Un peu sonné par sa chute le lézard géant mit quelques secondes à se redresser. Athéna le suivait du regard, elle se méfiait. Elle savait que rien n’était plus dangereux qu’un animal blessé. Le monstre se relevait doucement. Contre son adversaire, il savait que la force brute ne mènerait à rien. Il savait aussi que la déesse ne cherchait pas à le tuer mais simplement à le forcer à retourner dans sa prison de pierre. De nouveau, la danse reprit. Le lézard se précipitait gueule ouverte vers la guerrière, celle-ci l’esquivait une nouvelle fois mais alors qu’il venait de la dépasser, il l’envoya voler au loin contre la paroi rocheuse d'un coup de queue. Elle se remit du choc et se releva en dessinant des arabesques dans l’air. Elle leva son bouclier de son autre bras, forçant le Grand Serpent à rester immobile. Un portail s’ouvrit derrière elle. Elle se recula d’un coup en sautant au-dessus de la sphère bleutée. L’animal qui n’attendait que le moment où le bouclier ne le forcerait plus à détourner le regard se précipita vers sa proie. Excité et irrité par les esquives et les coups d’aiguillon de la lance, il ne réfléchit plus et chargea sans réaliser qu’il allait être emporté dans ce portail et que son esprit et son corps seraient de nouveau séparés.
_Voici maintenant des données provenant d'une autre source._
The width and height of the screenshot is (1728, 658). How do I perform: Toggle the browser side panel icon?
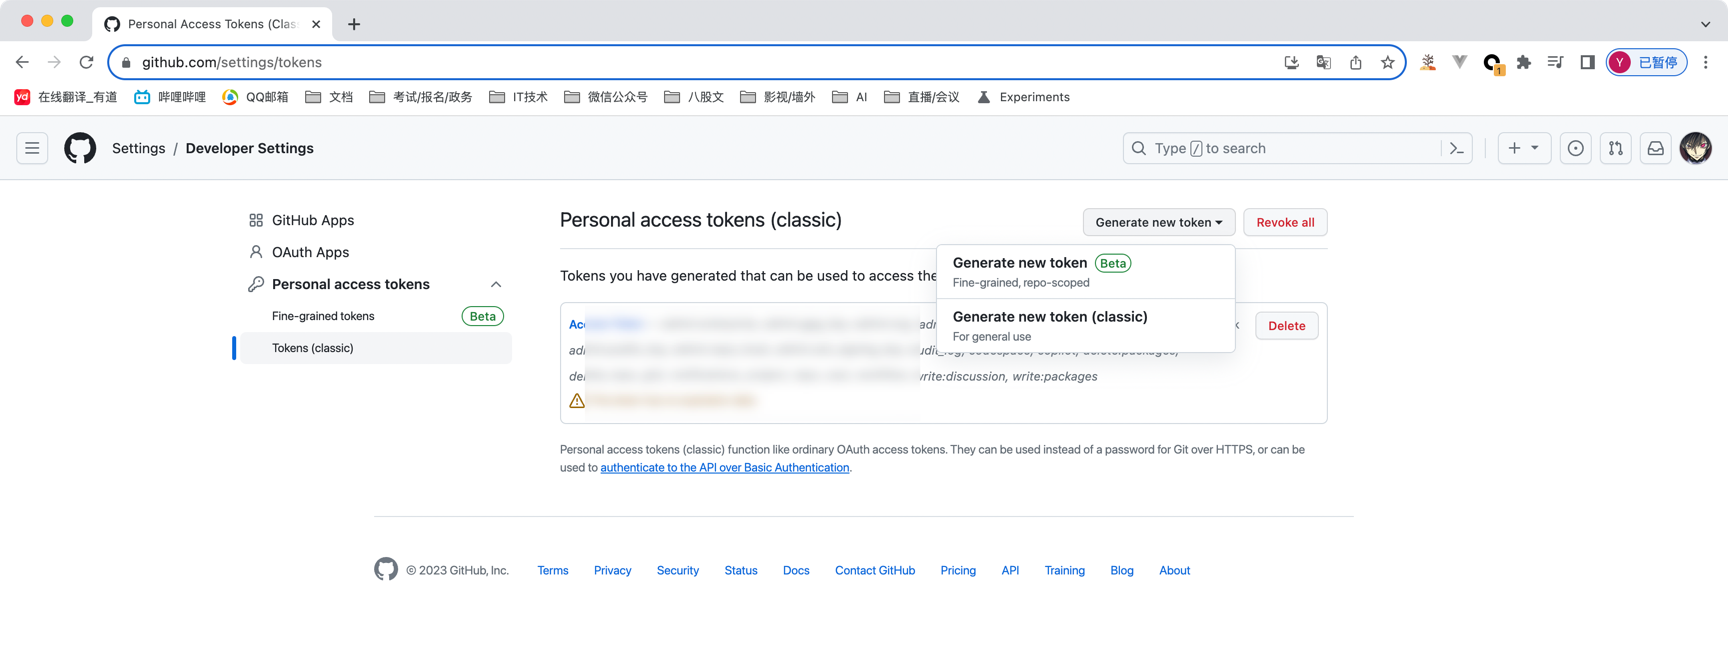tap(1587, 62)
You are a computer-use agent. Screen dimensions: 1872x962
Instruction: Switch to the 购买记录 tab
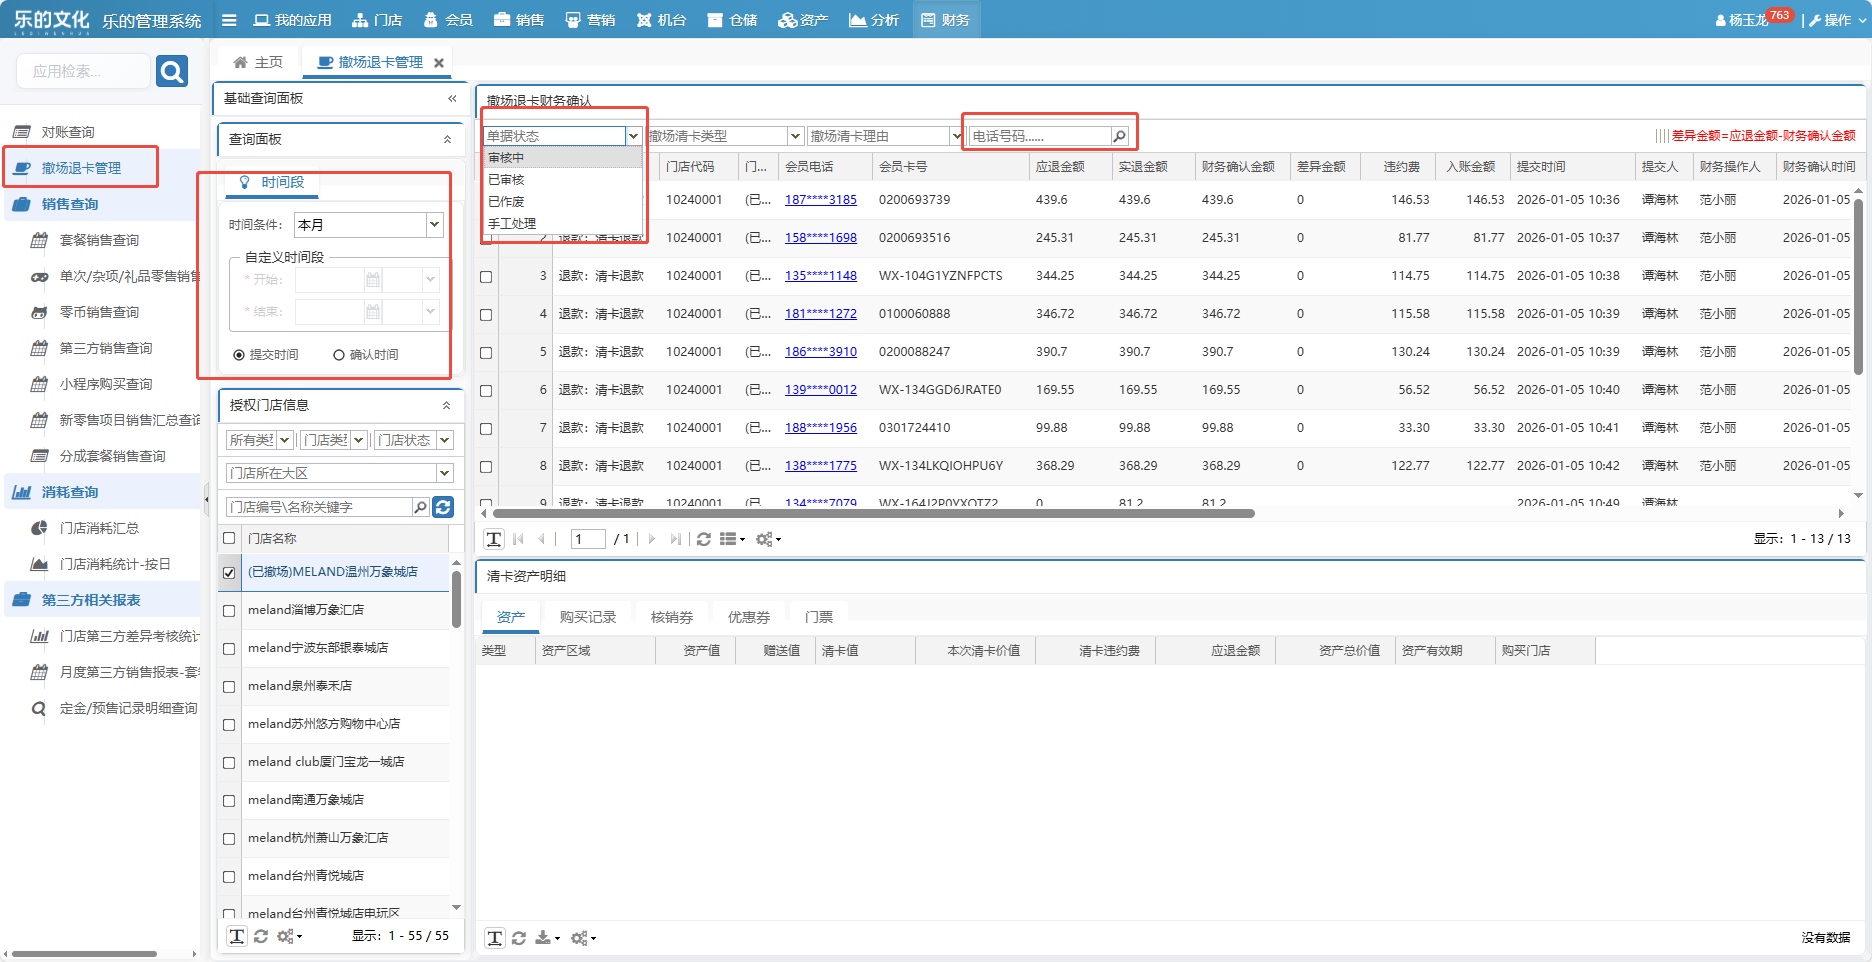pyautogui.click(x=587, y=617)
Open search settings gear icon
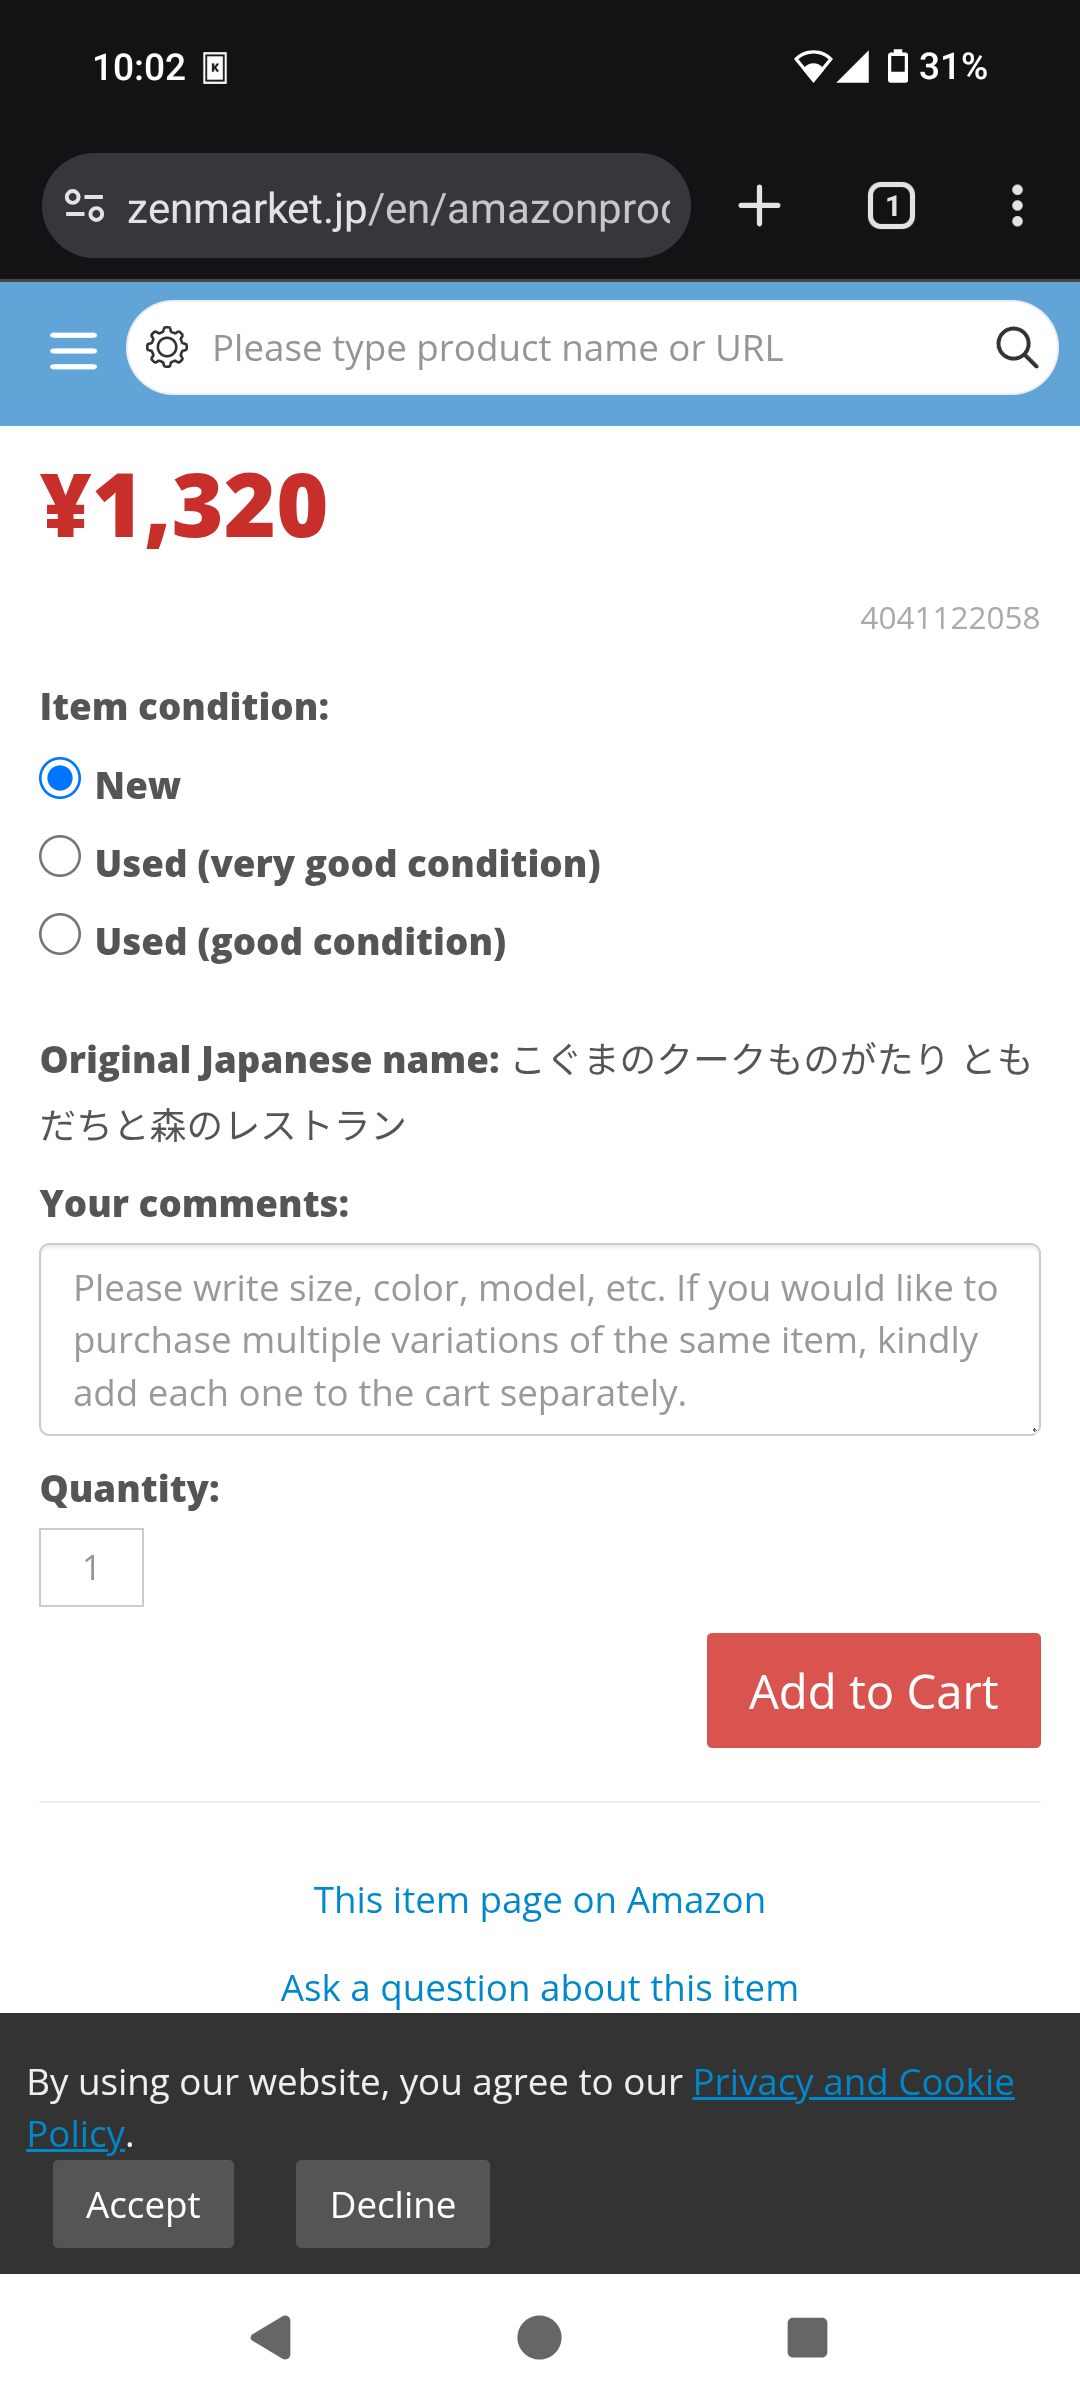Screen dimensions: 1080x2400 coord(167,348)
Même si l’affrontement n’avait pas lieu dans le monde physique, les chocs psychiques avaient des répercussions dans la réalité.

Tout autour du volcan, la terre se mettait à trembler, des fumées commençaient à s’élever dans la caldeira. La lave qui était resté profondément enfouie au fond de la chambre magmatique remontait lentement dans les failles ouvertes par les mouvements du sol.

Les villageois endormis furent réveillés par les grondements de la terre. Ceux qui étaient dehors pouvaient voir les lueurs de la lave et les premières bombes volcaniques projetées au-dessus du cratère.

Dans la caverne, les hommes du Général qui avaient survécu aux missiles et qui s’étaient retrouvés piégés par l’éboulement de la grotte après l’explosion étaient aux prises avec les guerrières de la déesse.

Athéna avait de nouveau ouvert le passage emprunté par Ketia et Elodie. Ses amazones se sont précipitées dans la brèche et avaient empli la caverne de leurs cris de guerre.

Malgré leurs armes automatiques, les bandits ne pouvaient rien faire contre ces furies qui se déplaçaient en silence dans l’obscurité de la grotte. Leurs lames acérées faisaient des ravages chez les hommes hébétés. Dès que l'un d’eux trahissait sa présence en allumant sa torche ou en tirant, une des guerrières se jetait aussitôt sur lui et le tuait.

Submergés par l’agilité et la technique de ces walkyries, ils ne pouvaient rien faire. En quelques minutes, la grotte fut nettoyée.

Une des grandes prêtresses qui les accompagnait, se préparait à ouvrir un autre portail pour accueillir le Grand Serpent dans sa nouvelle prison. D’autres suivantes posaient un peu partout sur les parois des amulettes qui l’empêcheraient de la quitter.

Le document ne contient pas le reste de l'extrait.